CONSIGNE
Recopiez le texte sur les jeunes de la rue à Montréal depuis « D'abord, nous considérons » jusqu'à « Westmount ou Lachine. » inclusivement, en substituant « long fleuve tranquille » à « conte de fée ».

TEXTE À L'ÉTUDE
Dans l'article du 29 juillet intitulé «Du tourisme sans abri», La Presse fait état du phénomène des «crevettes» qui envahissent chaque été le centre-ville de Montréal. La présence de ces jeunes marginaux, venus de l'extérieur pour la plupart, est la cause de nombreuses incivilités particulièrement dans le secteur de la rue Sainte Catherine (et ses rues transversales) entre St Urbain et Amherst.

Le responsable de la sécurité publique à la Ville de Montréal, Claude Dauphin, affirme qu'il ne voit pas ce fléau comme un problème et qu'il ne faut pas exagérer. Permettez-moi de partager un point de vue différent.

D'abord, nous considérons que le phénomène des jeunes de la rue est complexe et malgré le fait que plusieurs d'entre eux viennent de familles financièrement à l'aise, leur vie n'est pas un conte de fée : fugue, prostitution, alcoolisme, toxicomanie, criminalité, maladie mentale, désinstitutionalisation.

La triste réalité est aussi que le centre-ville de Montréal, particulièrement le secteur Est, est devenu une destination estivale pour ces jeunes marginaux et leurs chiens, venus de partout au Canada et au Québec. L'anonymat d'un centre-ville est susceptible d'attirer des clientèles marginales. Je ne crois pas que l'on serait aussi tolérant à Outremont, Ville St Laurent, Westmount ou Lachine.

La marginalité fait partie intégrante de notre société et dans un monde idéal, la cohabitation civilisée serait souhaitable. Cependant, nous sommes très loin de cette réalité et malgré les efforts soutenus de l'arrondissement Ville-Marie, des tables de concertation de quartier, de la présence de nombreux organismes communautaires et du SPVM à prévenir ce phénomène, il n'y a pas de consensus sur les moyens à prendre.

Les questions de criminalité relèvent des services de police et ils méritent notre confiance à cet égard. Cependant, les problèmes d'incivilités nous concernent tous et ce n'est pas une problématique que nous devons chiffrer, mais plutôt prévenir. L'incivilité mène à la criminalité. Malgré le support exceptionnel des deux postes de quartier du SPVM situé dans la partie Est du centre-ville, notre quotidien est teinté d'incivilités, d'intimidation, de consommation de drogues et d'alcool sur le domaine public et privé, d'altercations verbales et physiques, d'actes criminels, de vandalisme.

Pour nos marchands, citoyens, visiteurs, consommateurs, travailleurs, touristes, la présence des jeunes marginaux et de leurs chiens est devenue tout simplement insupportable. Sans une volonté politique et financière d'enrayer ce fléau, de mettre en place les ressources additionnelles nécessaires et de passer le message que Montréal ne tolère pas ce genre de comportement, il y a peu de chance que la situation change de façon significative.

J'invite donc M. Dauphin, tous les élus et décideurs publics qui considèrent que cette situation n'est pas un problème, à venir dîner quotidiennement au Parc Émilie Gamelin pendant quelques semaines et à échanger avec les riverains, policiers, intervenants, visiteurs, travailleurs et touristes qui fréquentent le quartier. Vous verrez que, de jour en jour, votre compassion se transformera peu à peu en intolérance chronique.

Imaginez maintenant que ce manège de quelques semaines devienne des années et vous comprendrez ce que vivent nos marchands et résidants du quartier. Pour qu'une visite au centre-ville soit une expérience urbaine excitante, elle se doit d'abord d'être sécuritaire.

L'auteur est directeur général de la Société de développement du Quartier latin.

EXTRAIT DE DONNÉES
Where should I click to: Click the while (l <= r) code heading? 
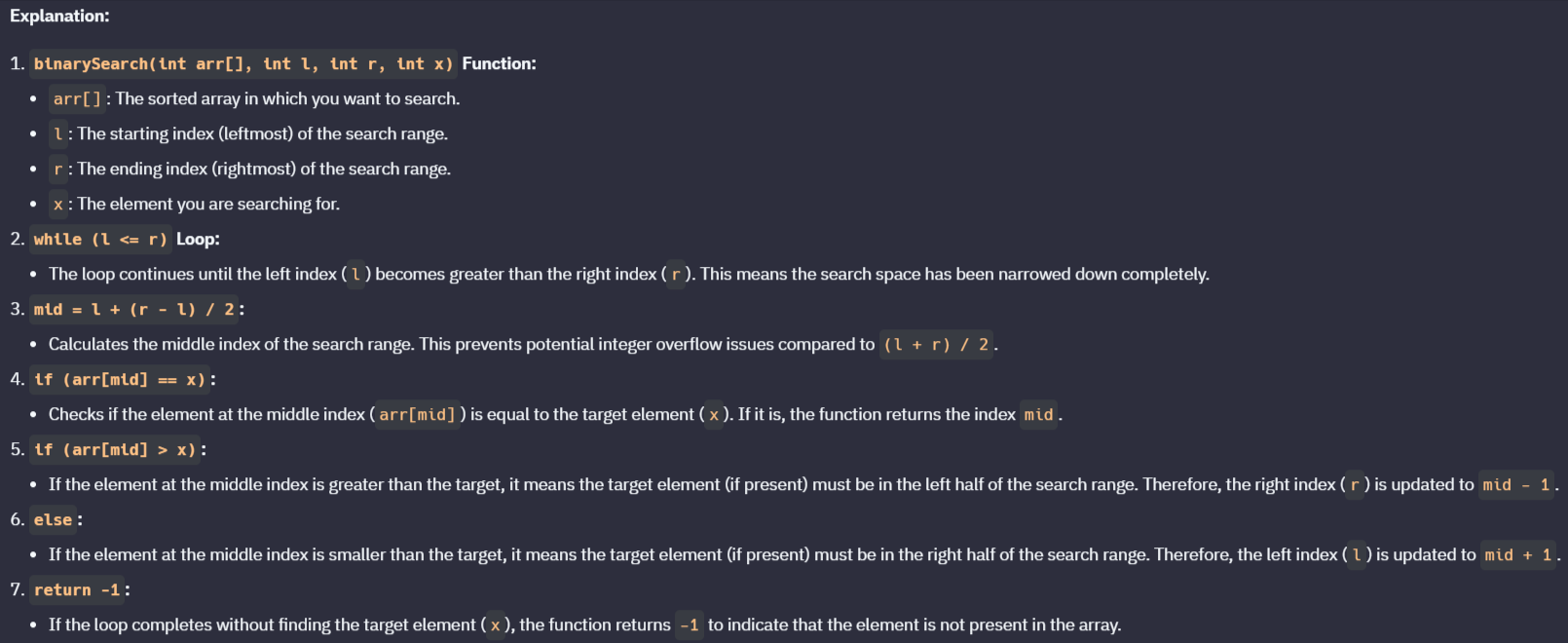100,240
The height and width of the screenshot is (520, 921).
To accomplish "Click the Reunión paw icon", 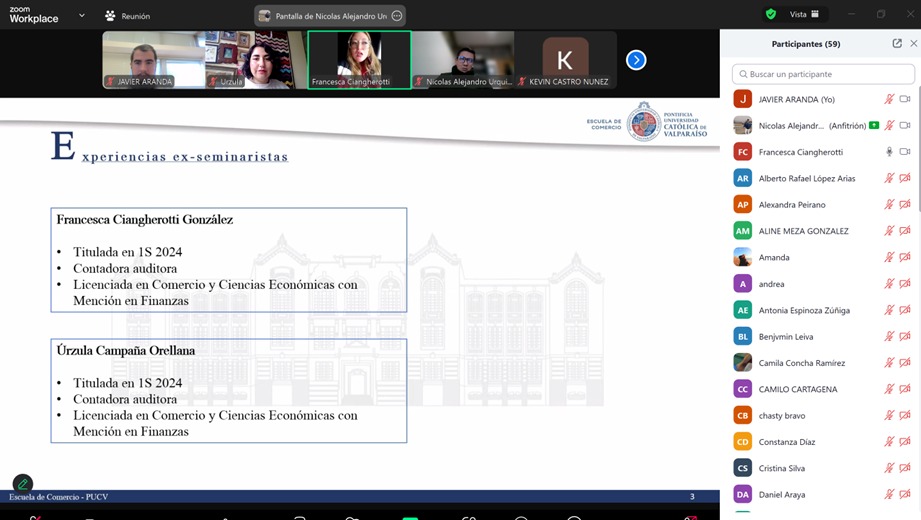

RÉPONSE
D'abord, nous considérons que le phénomène des jeunes de la rue est complexe et malgré le fait que plusieurs d'entre eux viennent de familles financièrement à l'aise, leur vie n'est pas un long fleuve tranquille : fugue, prostitution, alcoolisme, toxicomanie, criminalité, maladie mentale, désinstitutionalisation.

La triste réalité est aussi que le centre-ville de Montréal, particulièrement le secteur Est, est devenu une destination estivale pour ces jeunes marginaux et leurs chiens, venus de partout au Canada et au Québec. L'anonymat d'un centre-ville est susceptible d'attirer des clientèles marginales. Je ne crois pas que l'on serait aussi tolérant à Outremont, Ville St Laurent, Westmount ou Lachine.